Awe

Awe takes a crack at some familiar material, trying to deliver something new. And it is something new in the context of mainstream Telugu film, far from the usual mass hero driven shenanigans. But it reminded me of a couple of  Hollywood films, and Prasanth Varma is a bit heavy handed and clearly doesn’t want anyone to miss out on his cleverness. This was a film I wanted to love but I was left mildly underwhelmed.

SPOILER ALERT! I want to mention a couple of ideas the film plays with so I will have a few spoilers. But I will leave a few surprises.

Radha (Eesha Rebba) waits at a restaurant with her parents. They’re going to meet her partner, Krish, for the first time. Krish sounds like exactly what her parents wanted for Radha; a doctor, same caste, only child. But Krish is a woman (Nityha Menen). We jump into the story of Nala (Priyardarshi Pullikonda) a down on his luck man trying out for a job as a cook. He is clueless but luckily a wise talking fish (voiced by Nani) is there to help and a talking tree (voiced by Ravi Teja) is there because there weren’t enough comedy uncles in the cast. The episodes spool by. A precocious little girl Moksha (Kaitlyn) has a battle of magic and wits with a rude, overbearing magician (Murli Sharma). A doorman (Srinivas Avasarala) is building a time machine so he can go find his parents. But then the mysterious Parvathi (Devadarshini) arrives from the future to stop him. Mira (Regina Cassandra) is plotting a heist with her boyfriend, and the stress and the drugs she takes trigger interesting hallucinations or maybe something more sinister.

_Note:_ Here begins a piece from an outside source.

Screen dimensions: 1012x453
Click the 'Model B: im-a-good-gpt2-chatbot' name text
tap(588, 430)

In between the scene shifts to Kali (Kajal Aggarwal), a woman in obvious distress who is waiting for a sign.

The stories and their locations seem unrelated initially so the jumping around was a bit irritating as episodes terminate in a cliffhanger. As the film loops back to pick up the various stories the location and times merge into one quirky looking food court, and the characters start to be seen in each other’s worlds. The set design is kind of shoddy and obviously fake which also puzzled me at first. The morse code device looked like a prop from a low budget school play. But like Pizza, a lot of things make much more sense after a point. It’s a bit risky leaving things looking half baked until that clicks for the audience. If you miss all the hints it is spelled out by the end. The one dimensional characters also make more sense once you realise how they relate back to one particular person and how they colour the way the others are depicted.

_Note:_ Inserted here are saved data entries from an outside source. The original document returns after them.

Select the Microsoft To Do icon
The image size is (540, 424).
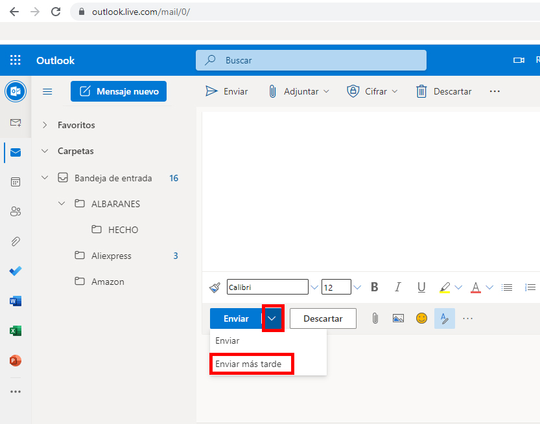click(x=15, y=271)
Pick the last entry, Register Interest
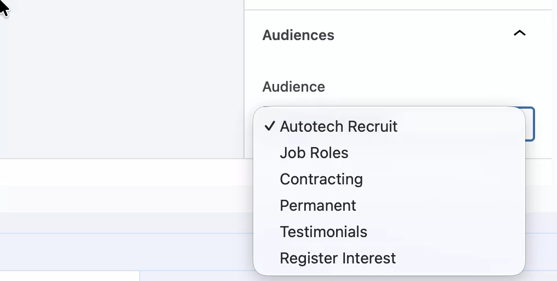 (337, 258)
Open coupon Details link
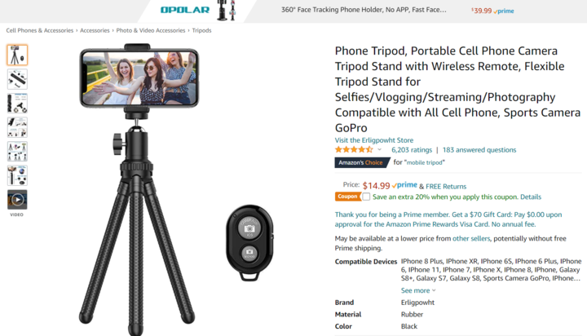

Because the story is told in quite a gimmicky way I didn’t feel the actors were all able to rise above the material. Murli Sharma is trapped in a tedious story and not even his wild overacting could get him out of it. Priyadarshi didn’t really hit his stride until the latter part of his story. And no matter how I consider it, I can’t see how the fish and the tree fit into the overarching conceit of the film other than to get some more star names on the poster. Rohini was fun and still heartfelt as Radha’s mum, struggling not to let her disapproval break a vow of silence.. Regina Cassandra has presence and Mira is a challenging role in some respects, being an unlikeable and untrustworthy person. She seems like a misfit in the largely family friendly ensemble of characters but may be the most real.

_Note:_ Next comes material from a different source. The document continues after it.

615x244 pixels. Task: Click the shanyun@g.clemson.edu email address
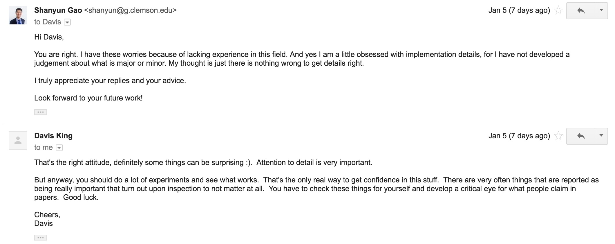(130, 10)
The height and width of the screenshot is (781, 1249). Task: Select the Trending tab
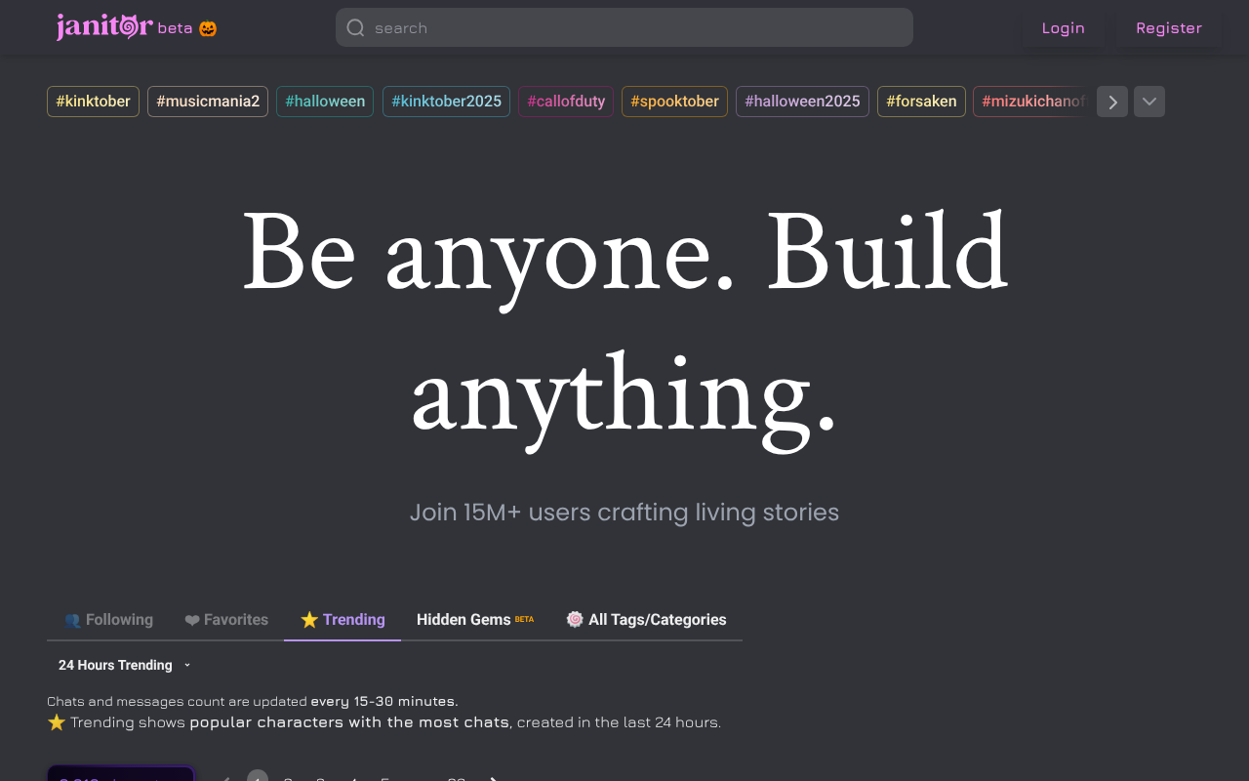342,620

Prasanth Varma was ambitious in his treatment of a film without a Hero. A bit of research on female psychology and gender would have helped enormously with the execution. Kajal was unusually sombre as Kali and did her best to show the confusion and pain of long term mental illness and emotional damage. Her character made one particular choice that didn’t ring true and a cursory Google would have told the writer to choose something else. But having a happy and openly lesbian couple is such a positive change in representation in Indian films, I can’t whinge too much. And good on Nithya Menen for giving Krish a go. She was cheeky, a bit irreverent, loved the ladies and all in all embraced her namesake as a role model. But Krish’s explanation of why Radha identified as gay was more driven by the plot than any nuanced analysis, overly simplistic but I think well intentioned. There is some truth in saying some women could reduce psychological issues if they spoke up about being assaulted and got help, but there was almost no consideration that the better solution is for men to stop raping women. Everything comes back to women having to save themselves.

It’s a good film but I wanted great. I saw the big reveal coming from a mile away, so I wanted more from the characterisation and the detail of living this life. See it and see what you think.